Re: [PATCH v3 07/19] VFS: Add LOOKUP_SHARED flag.

From: NeilBrown

Date: Mon Apr 27 2026 - 19:52:11 EST

On Mon, 27 Apr 2026, Amir Goldstein wrote:
> On Mon, Apr 27, 2026 at 10:47 AM NeilBrown <neilb@xxxxxxxxxxx> wrote:
> >
> > On Mon, 27 Apr 2026, Amir Goldstein wrote:
> > > On Mon, Apr 27, 2026 at 6:06 AM NeilBrown <neilb@xxxxxxxxxxx> wrote:
> > > >
> > > > From: NeilBrown <neil@xxxxxxxxxx>
> > > >
> > > > Some ->lookup handlers will need to drop and retake the parent lock, so
> > > > they can safely use d_alloc_parallel().
> > > >
> > > > ->lookup can be called with the parent lock either exclusive or shared.
> > > >
> > > > A new flag, LOOKUP_SHARED, tells ->lookup how the parent is locked.
> > > >
> > > > This is rather ugly, but will be gone soon after we move
> > > > d_alloc_parallel() out of the directory lock as ->lookup() will *always*
> > > > called with a shared lock on the parent.
> > >
> > > Neil,
> > >
> > > Forgive me for being skeptical about the *always* part.
> >
> > Scepticism should always be encouraged.
> >
> > >
> > > How long ago did we add ->iterate_shared()?
> > >
> > > It's true that Linus eventually got rid of ->iterate(), but we did not
> > > get rid of the assumption that iterate_shared() might be upgraded
> > > to exclusive lock.
> > >
> > > The obvious reason is that *someone* needs to do this work for
> > > old filesystems, which are also hard to test and nobody wants to
> > > touch them.
> > >
> > > I have nothing against this patch, but I think it is more realistic
> > > to state that LOOKUP_SHARED is here to stay, so if you think it
> > > is too ugly, maybe there is something to be done about it.
> > > Personally, I do not see the ugliness though.
> > >
> > > Am I misjudging the situation of shared lookup wrt old filesystems?
> >
> > Yes.
> > All filesystems must support ->lookup with a shared lock because it is
> > already the case that with a simple lookup only a shared lock is provided.
> > A filesystem *could* examine the lookup_flags and deduce if the lock is
> > actually exclusive (e.g. if LOOKUP_CREATE is set) and misbehave
> > accordingly, but a vanishing small number of filesystems (NFS and ....
> > I can't think of any others) ever look at the lookup_flags and I'm
> > certain none do anything so ... creative.
> >
> > So I'm certain that it is safe from the filesystem's perspective to always
> > call with only a shared lock. All that is needed is to change the VFS
> > to only ever do that. That means separating the lock for lookup from
> > the lock for create/remove/move in directory ops, and one way to view
> > the current patch set (the complete one, not just this initial set) is
> > that it does exactly that.
> >
>
> I see.
> I will remain skeptical, because there is always *something* with some
> special filesystems - think fuse servers (not under your control) which
> have grown to rely on the kernel to serialize atomic_open() on the directory -
> but the level of skepticism is lower now ;)
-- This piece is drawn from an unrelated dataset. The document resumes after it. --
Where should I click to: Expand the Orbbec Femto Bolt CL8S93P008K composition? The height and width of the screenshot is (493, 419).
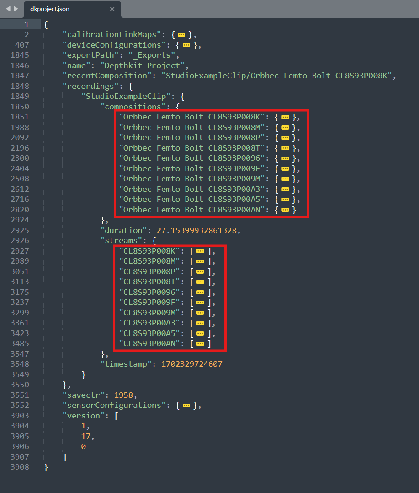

atomic_open is different from lookup!
atomic_open already gets an exclusive lock if LOOKUP_CREATE, otherwise a
shared lock. That won't change.

So if an atomic_open handler wants to drop and retake the directory
lock, it can switch on LOOKUP_CREATE. If it wants to call d_add_ci()
from atomic_open (which is credible in the non-CREATE case) it would
need to be careful.
But no current users of d_add_ci() (xfs and ntfs) support atomic_open.

This proposed practice of dropping and retaking the directory lock is a
transitional arrangement only.
Eventually we will get to:

inode_lock_shared()
->lookup()
inode_unlock_shared()

and that will change to simple

->lookup()

with

foo_lookup()
{
inode_lock_shared(parent)

do the lookup

inode_unlock_shared(parent)
}

and then if "do the lookup" calls d_add_ci() or otherwise needs to drop
the lock, the code that needs to be unlocked gets moved after the
inode_unlock_shared() and we won't need to take the lock again.

So ultimately the fs will be completely responsible for any
directory-wide locks that it might want to take.

fuse would be well advised to keep the directory exclusive locked across
upcalls unless the server has advised that the lock isn't needed.

Thanks,
NeilBrown

>
> I mean it would suck pretty badly if locking order would be fs_type dependapt,
> but honestly, I do not think we will be able to avoid that, so we need to
> make sure that humans and lockdep are able to understand the different
> scopes of vfs locking at least per filesystem type.
>
> Thanks,
> Amir.
>